• [EXERCISE DIRECTIONS]: Of the lines below, reproduce exactly those from the line containing "Image resolution: width=1315" to the end, including both the first and the last.

START PROVIDED RECORDS

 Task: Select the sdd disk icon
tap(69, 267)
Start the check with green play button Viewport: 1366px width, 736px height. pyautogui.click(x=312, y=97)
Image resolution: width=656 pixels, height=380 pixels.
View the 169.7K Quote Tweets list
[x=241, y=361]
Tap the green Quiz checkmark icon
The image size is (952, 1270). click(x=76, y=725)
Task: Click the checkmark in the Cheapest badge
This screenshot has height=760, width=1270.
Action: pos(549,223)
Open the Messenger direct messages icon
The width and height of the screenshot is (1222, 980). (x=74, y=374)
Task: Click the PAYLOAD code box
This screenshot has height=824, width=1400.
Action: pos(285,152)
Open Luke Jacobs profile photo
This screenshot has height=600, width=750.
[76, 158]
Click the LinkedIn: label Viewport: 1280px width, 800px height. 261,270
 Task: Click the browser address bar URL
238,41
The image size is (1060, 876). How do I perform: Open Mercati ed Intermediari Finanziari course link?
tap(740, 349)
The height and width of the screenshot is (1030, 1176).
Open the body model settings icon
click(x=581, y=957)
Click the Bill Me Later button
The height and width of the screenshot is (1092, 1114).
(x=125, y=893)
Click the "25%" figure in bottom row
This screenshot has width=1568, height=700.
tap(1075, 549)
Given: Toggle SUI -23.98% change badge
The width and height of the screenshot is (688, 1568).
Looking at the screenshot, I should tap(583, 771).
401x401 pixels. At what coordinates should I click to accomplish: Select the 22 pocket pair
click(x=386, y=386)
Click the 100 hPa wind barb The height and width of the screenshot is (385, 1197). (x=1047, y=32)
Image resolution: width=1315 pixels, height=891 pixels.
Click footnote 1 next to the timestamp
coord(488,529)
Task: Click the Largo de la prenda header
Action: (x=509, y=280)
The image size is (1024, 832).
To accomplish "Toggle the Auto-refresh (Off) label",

END PROVIDED RECORDS

• [SOLVED PROBLEM]:
Image resolution: width=1315 pixels, height=891 pixels.
Click footnote 1 next to the timestamp
coord(488,529)
Task: Click the Largo de la prenda header
Action: (x=509, y=280)
The image size is (1024, 832).
To accomplish "Toggle the Auto-refresh (Off) label",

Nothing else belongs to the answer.